Goal 1
Please rewrite the entries starting with the line containing "800x582 pixels." and going on through the line containing "pyautogui.click(x=268, y=668)", both included, with every coordinate in the answers multiplied by 2.25 and rounded to a whole number, halves up. Leave the requests and all other numbers as they are.

President Obasanjo has reacted to Emeka Ojukwu's threat a couple of weeks that the Igbo might consider reviving the Biafra option again if a national conference was not convened to address the 'marginalisation' of the people in a meaningful way. Obasanjo said Biafra was one war too many, and that the appalling loss of lives in that bloody drama ought to be enough reason for Nigeria's leaders never to walk the secessionist path ever again. I agree with Obasanjo that war is a messy business that we don't need. But I disagree with
his bellicose language. I also disagree with his method of dealing with what he perceives to be the forces undermining the unity of the country. Unity, like a happy marriage, cannot be enforced. You don't point a gun to someone's head and say to him or her, 'Oya, let's marry.' You may liken unity to a beautiful woman (or man for that matter) you desire to make your life's partner. You woo her; you 'sell' yourself; you convince her through words and deeds why it will be beneficial for her that both of you get together. People love with their hearts, it is true. But they love with their heads too. As the witty but wise Nigerian would say: 'He handsome; he handsome, but na handsomeness I go chop?'



Sometimes I have a feeling that President Obasanjo is playing the ostrich and pretending that Nigeria is one happy and united family when all there really to it is a riotous crowd of irate children pummelling at each other and threatening to bring the house down on their heads. The truth of the matter is that huge swathes of Nigeria have seceded. For secession is not only when a social group 
mark out a distinct political space, hoist a brand new flag over it, and declare it the sovereign republic of whatever. There is also what I call 'secession of the mind.' When a state and its leadership does not look out for your interest; when it does not exert itself to ensure you have a decent job and that your children attend decent schools and see a qualified doctor when they are ill, then you are on your way to seceding from this polity. If, worse, this same state takes it upon itself it aid outsiders to rape its own people and plunder their resources, then secession no longer become a possibility but a serious option. The alternative, after all, is extinction. One may still be a 'Nigerian.' But one's mental map has drastically shifted. Nigeria, a country of pain, is no longer 'home.' Secession has occurred, albeit in the mind.

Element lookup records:
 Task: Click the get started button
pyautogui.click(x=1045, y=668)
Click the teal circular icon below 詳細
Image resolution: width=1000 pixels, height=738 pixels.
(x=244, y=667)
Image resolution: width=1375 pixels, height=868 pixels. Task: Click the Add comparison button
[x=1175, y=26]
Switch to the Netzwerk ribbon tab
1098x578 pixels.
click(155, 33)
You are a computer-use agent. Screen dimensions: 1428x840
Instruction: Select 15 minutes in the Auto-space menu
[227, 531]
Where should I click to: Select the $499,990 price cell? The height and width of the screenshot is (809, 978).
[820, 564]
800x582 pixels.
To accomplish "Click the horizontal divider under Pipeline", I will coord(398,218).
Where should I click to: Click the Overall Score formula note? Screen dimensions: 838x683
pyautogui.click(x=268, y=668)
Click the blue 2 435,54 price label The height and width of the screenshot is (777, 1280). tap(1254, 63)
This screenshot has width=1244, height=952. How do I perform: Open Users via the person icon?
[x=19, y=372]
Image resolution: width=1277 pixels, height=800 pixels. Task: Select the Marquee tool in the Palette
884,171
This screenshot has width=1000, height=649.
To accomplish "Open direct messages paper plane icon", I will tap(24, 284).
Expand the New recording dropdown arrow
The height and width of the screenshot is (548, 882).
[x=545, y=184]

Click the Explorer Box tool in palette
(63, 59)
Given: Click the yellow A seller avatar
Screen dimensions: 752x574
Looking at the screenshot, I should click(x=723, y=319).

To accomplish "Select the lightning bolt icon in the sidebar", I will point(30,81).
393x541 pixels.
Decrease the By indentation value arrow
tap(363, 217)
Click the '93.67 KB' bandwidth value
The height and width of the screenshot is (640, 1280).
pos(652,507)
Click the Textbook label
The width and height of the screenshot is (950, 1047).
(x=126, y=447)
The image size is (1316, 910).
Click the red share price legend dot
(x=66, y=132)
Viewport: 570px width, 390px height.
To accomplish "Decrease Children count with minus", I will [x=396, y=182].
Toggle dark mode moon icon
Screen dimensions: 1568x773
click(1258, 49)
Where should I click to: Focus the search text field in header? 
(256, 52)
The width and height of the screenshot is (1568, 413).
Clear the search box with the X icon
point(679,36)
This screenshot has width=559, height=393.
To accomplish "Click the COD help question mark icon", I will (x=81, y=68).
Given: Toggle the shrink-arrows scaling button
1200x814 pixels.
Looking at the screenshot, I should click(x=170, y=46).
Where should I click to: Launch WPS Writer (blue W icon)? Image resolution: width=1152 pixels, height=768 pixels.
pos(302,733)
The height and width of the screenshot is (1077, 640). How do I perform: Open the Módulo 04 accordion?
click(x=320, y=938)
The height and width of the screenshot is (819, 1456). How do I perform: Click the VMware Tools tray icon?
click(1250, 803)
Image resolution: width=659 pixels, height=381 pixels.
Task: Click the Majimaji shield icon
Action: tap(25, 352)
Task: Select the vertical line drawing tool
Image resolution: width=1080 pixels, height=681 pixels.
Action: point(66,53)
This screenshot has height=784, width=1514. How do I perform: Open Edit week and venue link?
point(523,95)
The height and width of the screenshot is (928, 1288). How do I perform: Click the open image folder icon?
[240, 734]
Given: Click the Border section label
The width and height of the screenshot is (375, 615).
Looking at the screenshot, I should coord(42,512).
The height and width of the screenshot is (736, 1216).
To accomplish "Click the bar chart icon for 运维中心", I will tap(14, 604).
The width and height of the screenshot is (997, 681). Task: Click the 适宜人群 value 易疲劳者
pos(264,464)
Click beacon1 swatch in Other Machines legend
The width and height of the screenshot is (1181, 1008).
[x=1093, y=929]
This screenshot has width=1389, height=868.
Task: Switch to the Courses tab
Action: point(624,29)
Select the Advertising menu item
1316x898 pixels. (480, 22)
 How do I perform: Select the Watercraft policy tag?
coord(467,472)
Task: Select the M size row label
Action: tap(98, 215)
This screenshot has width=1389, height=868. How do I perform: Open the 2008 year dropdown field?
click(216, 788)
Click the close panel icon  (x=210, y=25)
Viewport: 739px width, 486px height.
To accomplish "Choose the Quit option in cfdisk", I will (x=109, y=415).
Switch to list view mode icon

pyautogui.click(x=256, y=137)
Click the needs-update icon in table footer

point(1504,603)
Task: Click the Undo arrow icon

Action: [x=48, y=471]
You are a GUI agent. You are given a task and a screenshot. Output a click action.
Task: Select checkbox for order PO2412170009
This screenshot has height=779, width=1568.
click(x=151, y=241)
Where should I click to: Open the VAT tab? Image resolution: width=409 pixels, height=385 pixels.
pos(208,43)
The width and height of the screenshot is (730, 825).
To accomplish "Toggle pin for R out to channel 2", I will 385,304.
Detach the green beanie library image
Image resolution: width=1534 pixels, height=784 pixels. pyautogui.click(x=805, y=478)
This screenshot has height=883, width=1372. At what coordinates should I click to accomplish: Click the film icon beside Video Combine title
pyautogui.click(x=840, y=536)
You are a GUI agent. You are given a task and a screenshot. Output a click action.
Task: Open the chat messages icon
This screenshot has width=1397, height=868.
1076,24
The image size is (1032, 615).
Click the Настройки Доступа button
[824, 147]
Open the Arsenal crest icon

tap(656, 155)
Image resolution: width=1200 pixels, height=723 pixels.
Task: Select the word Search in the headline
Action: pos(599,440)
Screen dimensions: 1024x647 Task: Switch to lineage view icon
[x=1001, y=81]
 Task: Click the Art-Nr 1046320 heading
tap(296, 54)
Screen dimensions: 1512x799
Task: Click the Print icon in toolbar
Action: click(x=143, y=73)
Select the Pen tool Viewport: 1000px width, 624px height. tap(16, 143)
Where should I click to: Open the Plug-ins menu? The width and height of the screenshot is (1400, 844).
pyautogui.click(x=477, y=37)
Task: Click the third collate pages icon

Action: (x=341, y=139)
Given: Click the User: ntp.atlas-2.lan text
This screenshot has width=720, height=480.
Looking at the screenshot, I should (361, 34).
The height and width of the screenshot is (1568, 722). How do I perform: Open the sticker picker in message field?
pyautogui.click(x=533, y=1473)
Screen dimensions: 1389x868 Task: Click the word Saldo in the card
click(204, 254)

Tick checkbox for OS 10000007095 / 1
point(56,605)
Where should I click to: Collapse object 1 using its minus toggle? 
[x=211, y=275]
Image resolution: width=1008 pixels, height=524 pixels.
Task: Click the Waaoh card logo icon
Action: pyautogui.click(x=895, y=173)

Goal 2
In the essay on Obasanjo and Biafra, what does the author call secession that happens without marking out a new political space or raising a new flag?

Worked answer 1
800x582 pixels.
To accomplish "Click the horizontal divider under Pipeline", I will coord(896,491).
Where should I click to: Click the Overall Score formula note? Screen dimensions: 838x683
pyautogui.click(x=603, y=1503)

Worked answer 2
Secession of the mind.